On this trip to Weeden it was a beehive of activity, with people trimming in one area. Bubblehash was being made in another area and down in the garden branches were being cut down and brought up to the trimmers.
Above everyone’s heads on hemp strings are long trimmed branches being dried by warm air. Dave likes to get all the harvested material up to 80 degrees for the first 24 hours to kill any spores that might remain on the buds. Now that ¾ of the plants has been harvested I was able to get better shots of some of the remaining plants. The Flav was the most impressive plant towering over our heads and as wide as a mini van is long; the weight of the cola’s made them curve overhead.

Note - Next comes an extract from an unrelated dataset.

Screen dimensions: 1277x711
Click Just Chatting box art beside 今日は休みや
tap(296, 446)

Buds literally blocked out the sunlight. These last plants had been experiencing an Indian summer, so over the last few weeks they have swollen and matured into baseball bat sized branches. The Romulan didn’t hold up as well under her own weight and is now a sprawling mess laying almost horizontal to the ground and no amount of support or staking can help at this point. The Jacks Cleaner 2 originally tagged “Memorial Day Mix” was the tallest plant I have seen before in person and was every bit of 12 feet of solid bud. You could smell the lemon haze when you walked close to her and to brush up against her filled the air with a thick Lemon smell almost like lemonade. It was really cool to see buds curing in one area while plants still grew strong down in the garden.

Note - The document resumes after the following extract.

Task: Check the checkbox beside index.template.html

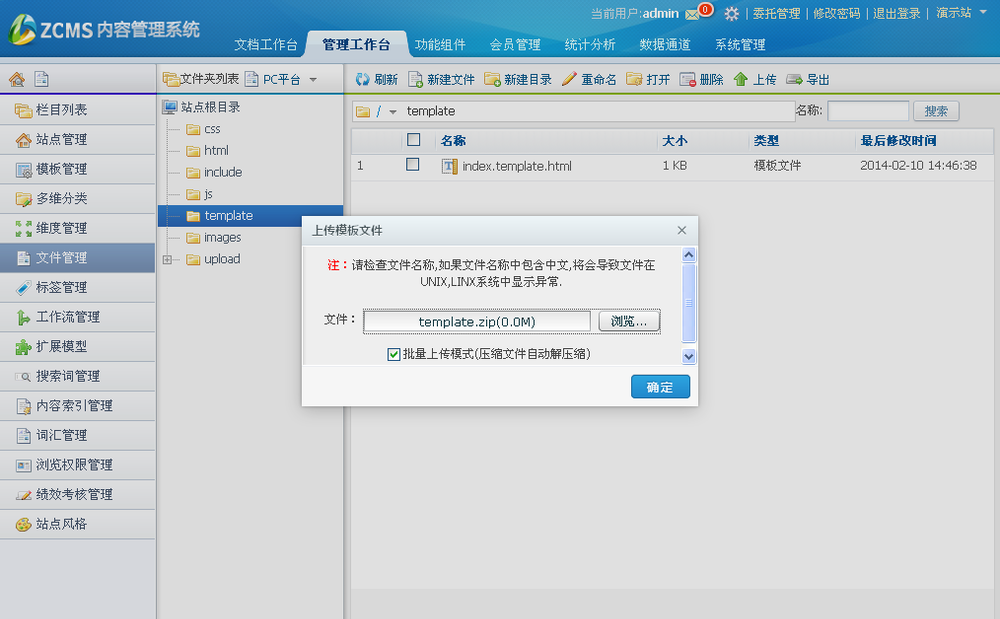Action: 413,165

Our good friend Happy Hunter came up that final weekend and brought his large Bubble now machine and 15 gallon Bubblebags, I want to tell you about a technique we used but at the time we had no idea it would actually work. When we made Bubble we allowed the leaf to dry, reduce in size and then dry slightly before processing through the bags. This allowed the resins to cure somewhat and enabled us to fit more leaf matter in the machine while still using what we call damp frozen sugar leaf. So Dave starts tossing lower buds to small to trim into a pile and Hunter runs them through his set up. I am amazed after a few moments he drains the bags and there is a large pile of pristine lime green resin heads in the bottom of the bag. All that day the machine kept running and the ice kept melting and at the end of the day they had made a massive 69-gram pile of lemon smelling hash from the Choc Chunk plant. While it was a bit leafy all of the leaf was covered in large heads and produced a large ratio or hash to leaf. The quality of the hash was off the chart, which is why Dave may run several of these this year and just skip the trimming and hanging. This hash makes great medibles and tincture with almost no waiting for cured dry cannabis for meds.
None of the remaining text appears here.